There is much we can learn from the Kichwa community, Daskalakis suggests. He speaks fondly of the “friendly, helpful” individuals he met, and the lessons he took away about kinship and togetherness. In particular, he notes ‘minga’ — a tradition of communal work, or voluntary collective labor, undertaken for purposes of social utility and community-building. “If you want to live in the jungle, you can’t live alone,” says the photographer. “You learn to live in a collective, in a cooperative… I’m sensing more and more this way of life.”
Born and raised in a remote Greek village of 150 people, Daskalakis’ perspective on communal living had already filtered through from his childhood. He marvels at the experience of his grandparents, who only received electricity in 1967. “Now Crete is a place where we have everything: freezers, televisions, mobile phones. People never want to stop.” In documenting the Kichwa, Daskalakis hopes to demonstrate, by contrast, how much more there is to life than ideals of “infinite” economic growth; of breakneck profit and unchecked materialism.
Because the ethos of ‘Kawsak Sacha’ is more than simply living in harmony with nature. It is a “conscious choice” to live in appreciation for nature’s gift, valuing above all else communality, creativity, and happiness. In Daskalakis’ words: “They are satisfied with the things that they have.”

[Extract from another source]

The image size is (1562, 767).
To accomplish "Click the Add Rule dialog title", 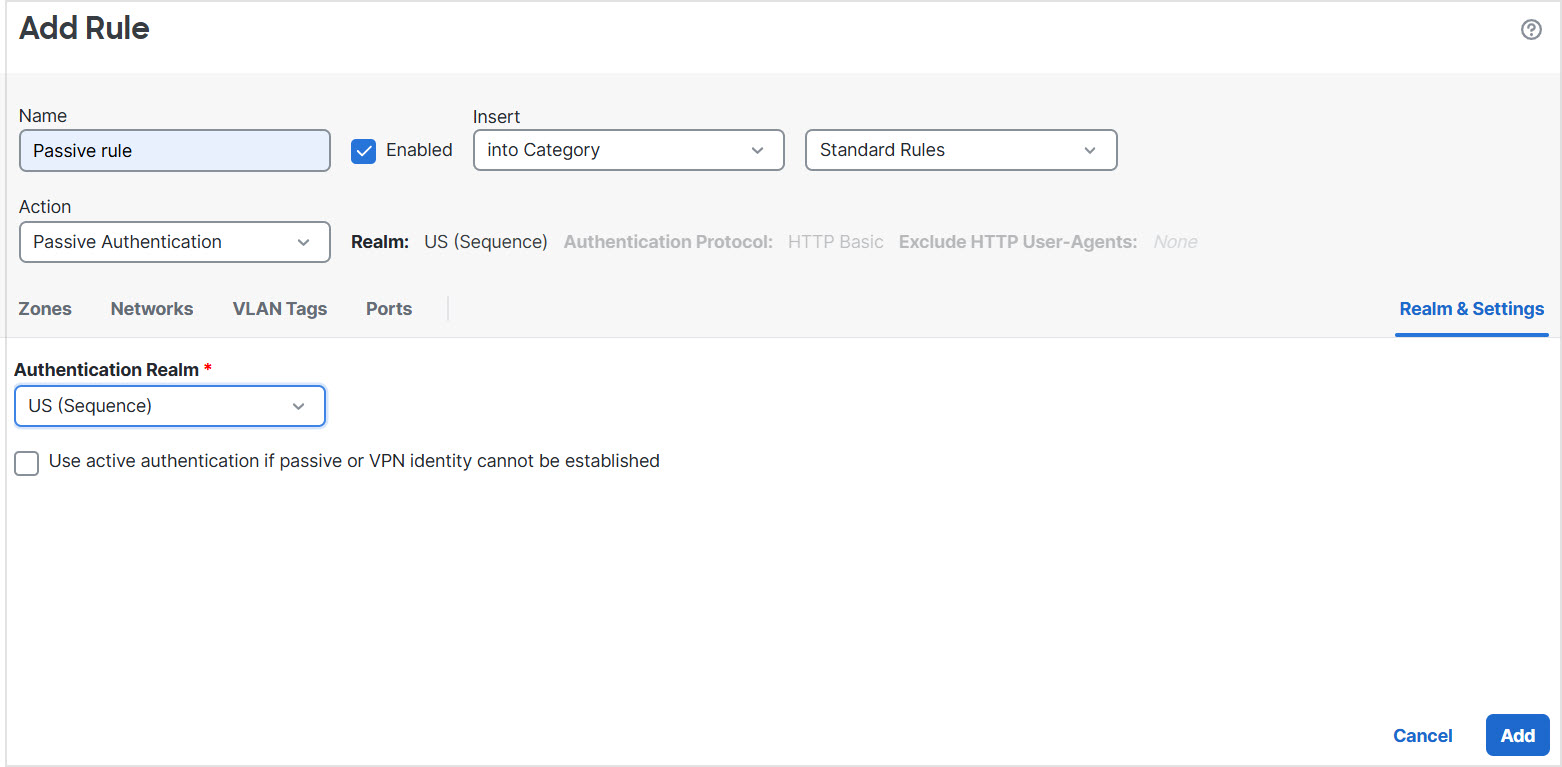I will coord(84,29).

In accordance with the ‘Kawsak Sacha’ philosophy itself, Daskalakis’ project is attentive to all it surveys in the forest. From the micro to the macro, intimate to the political, the project is, in the end, an attempt to reveal the universality of Sarayaku’s story: the “common mosaic of humanity’s mission” to protect the planet. “We can’t all live in the wilderness,” Daskalakis concedes, “but even in the cities, we can make a lot of choices.”